Task statement: Set down, exactly and only, everything from the line containing "Where should I click to: Click" down to the line containing "Where should I click to: Sort" in the data below; the pictures are not part of the copy.

Available records:
***

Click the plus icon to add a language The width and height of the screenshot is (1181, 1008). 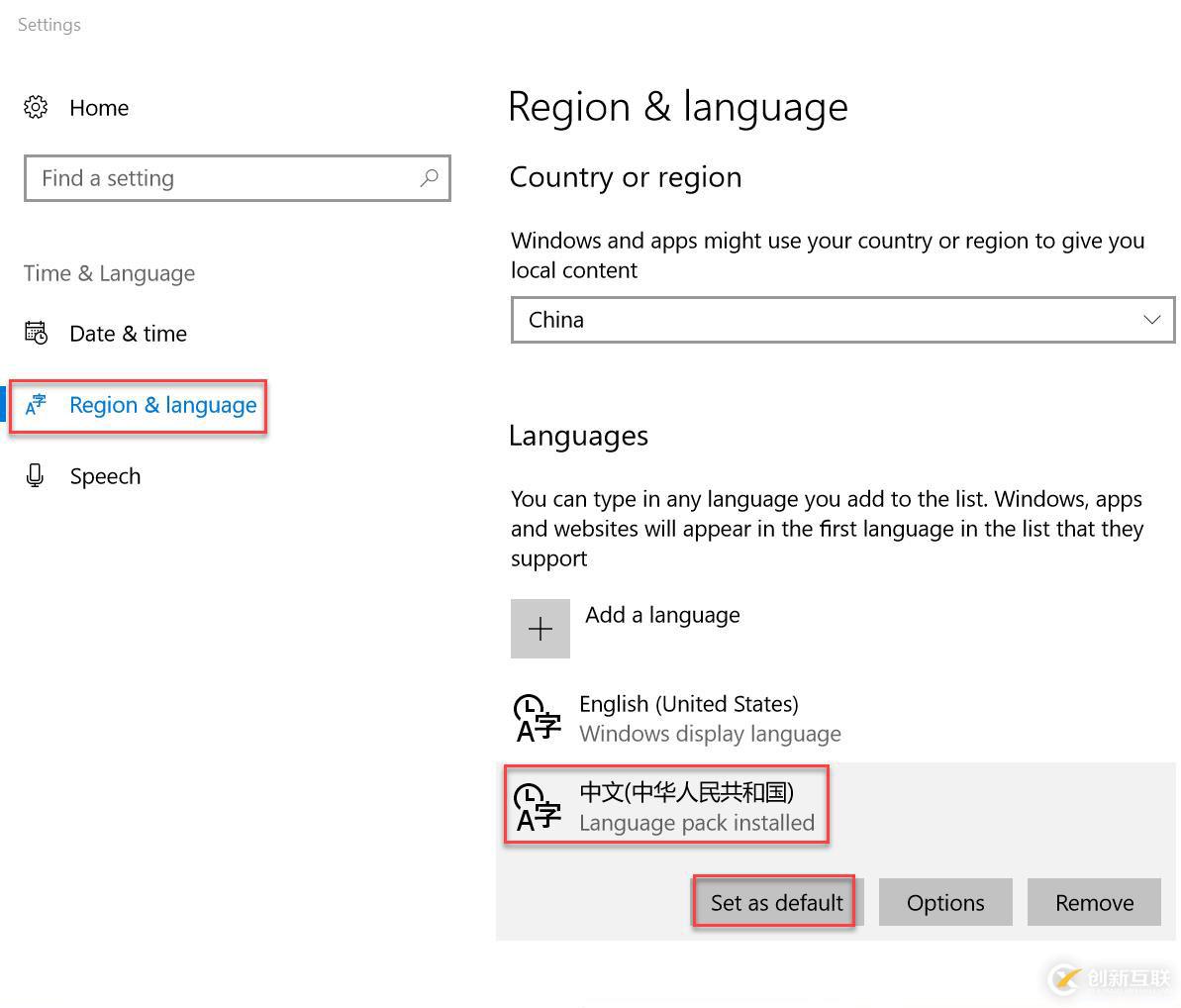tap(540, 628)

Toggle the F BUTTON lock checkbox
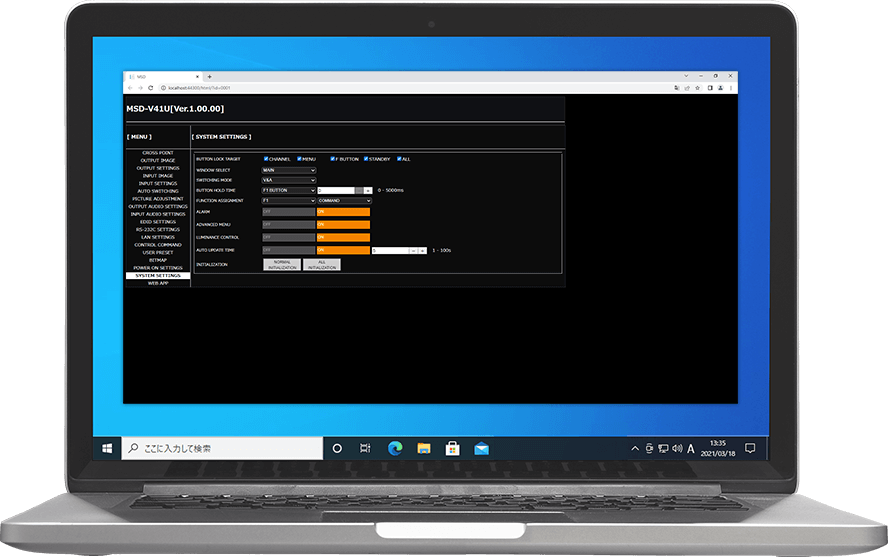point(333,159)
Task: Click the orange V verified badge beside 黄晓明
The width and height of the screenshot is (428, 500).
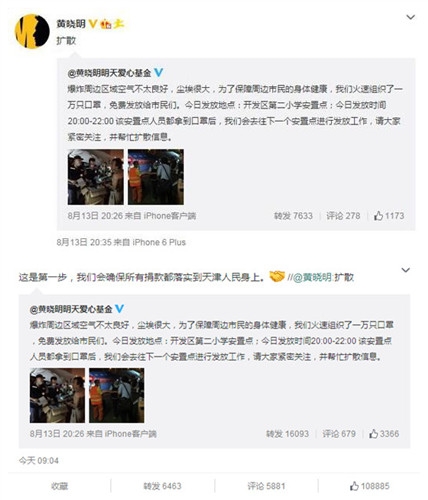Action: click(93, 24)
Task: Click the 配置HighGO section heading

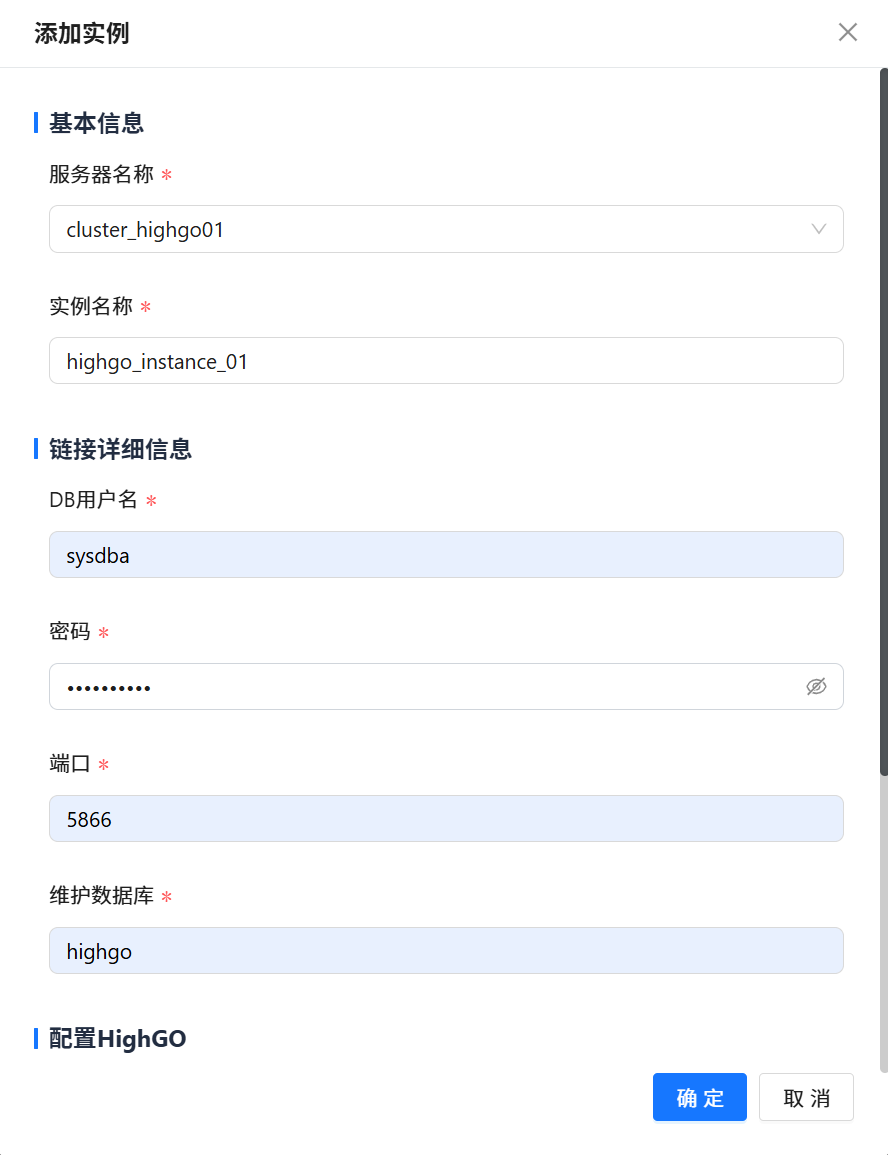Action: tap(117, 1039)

***

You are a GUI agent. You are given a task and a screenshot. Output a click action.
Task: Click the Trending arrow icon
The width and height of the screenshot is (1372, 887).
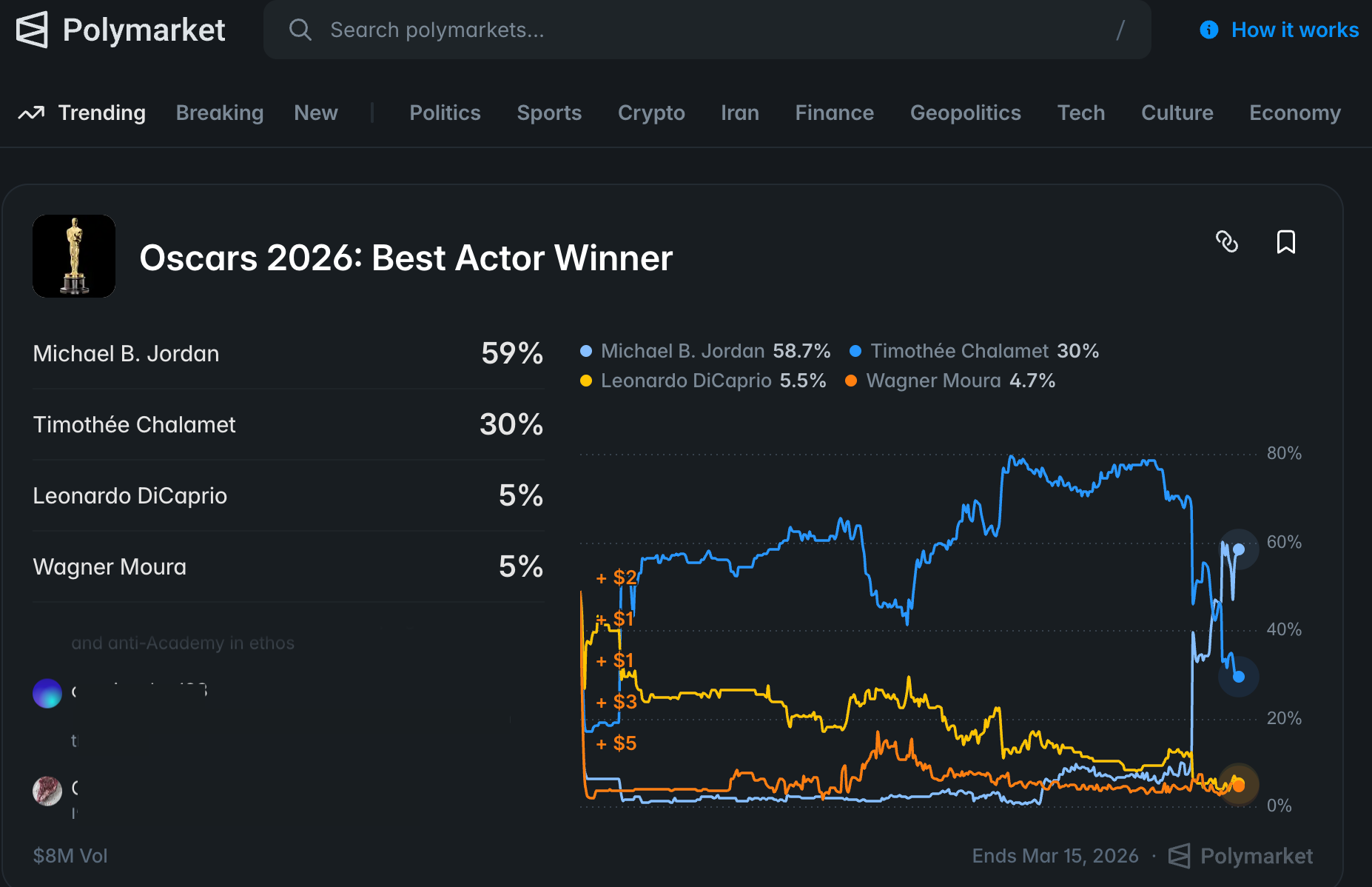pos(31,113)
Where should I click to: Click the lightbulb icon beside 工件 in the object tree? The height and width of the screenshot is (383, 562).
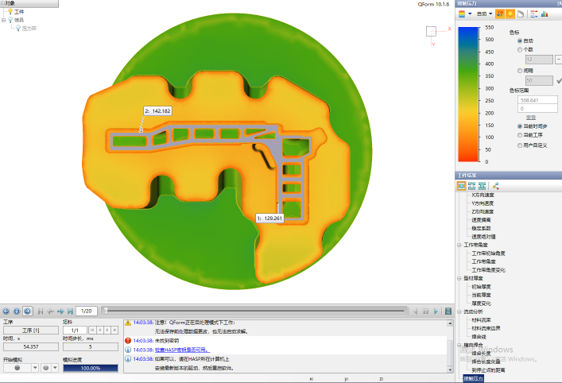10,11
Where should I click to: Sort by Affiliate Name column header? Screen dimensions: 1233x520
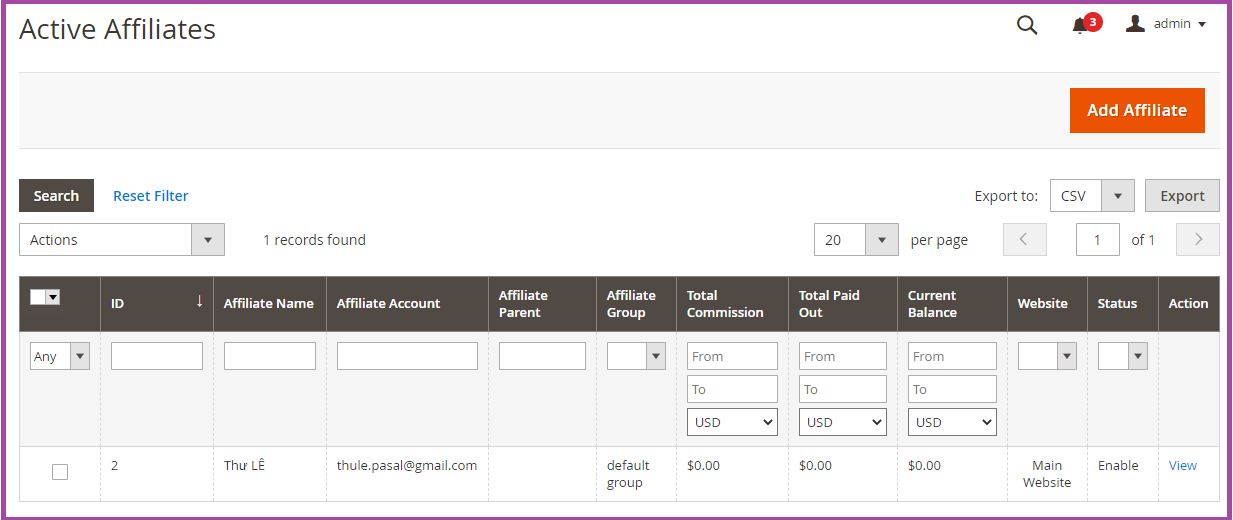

***

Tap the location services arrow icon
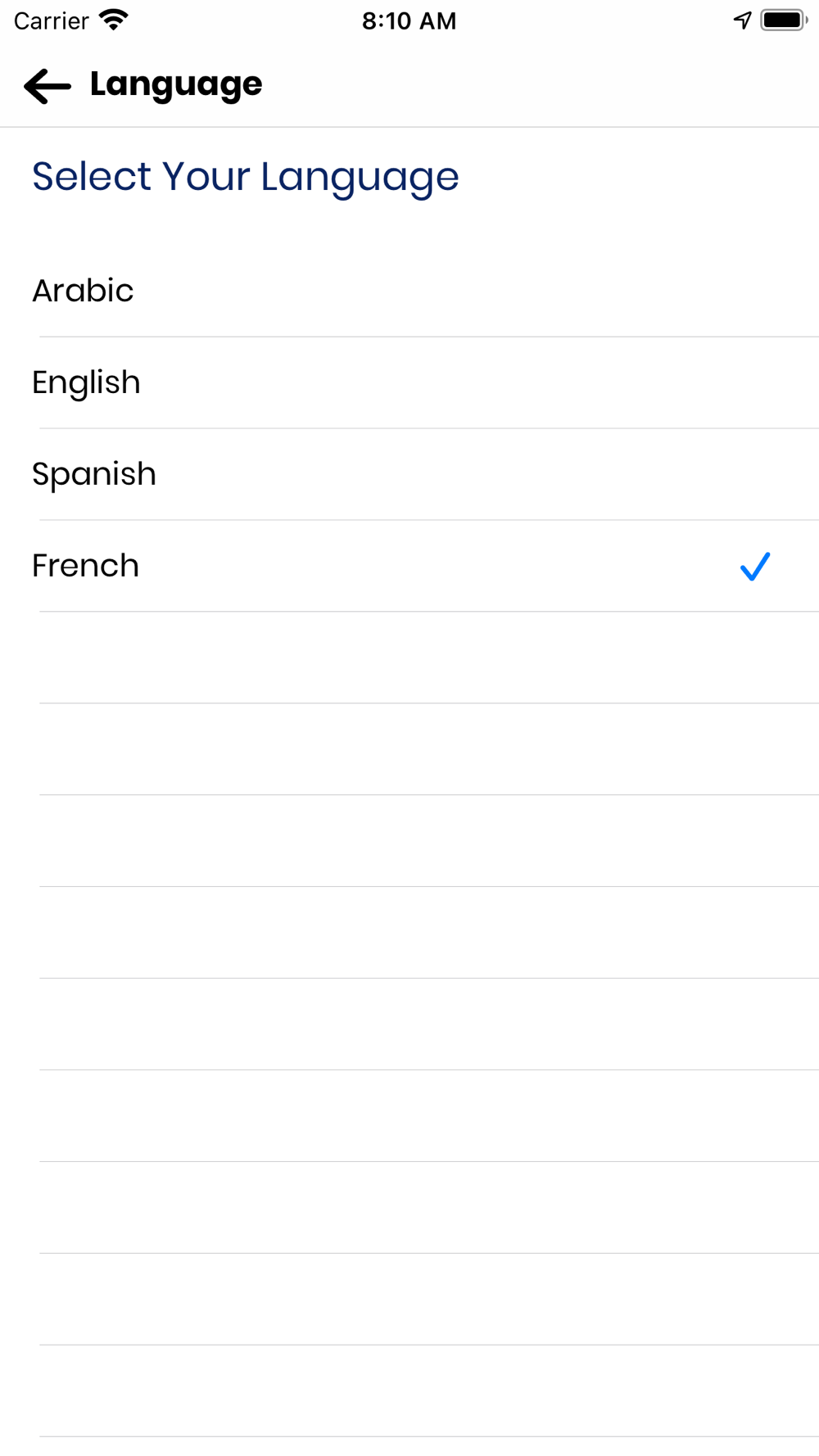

***

Solution below:
Where should I click to: Click the lightbulb icon beside 工件 in the object tree? The height and width of the screenshot is (383, 562).
10,11
Where should I click to: Sort by Affiliate Name column header? Screen dimensions: 1233x520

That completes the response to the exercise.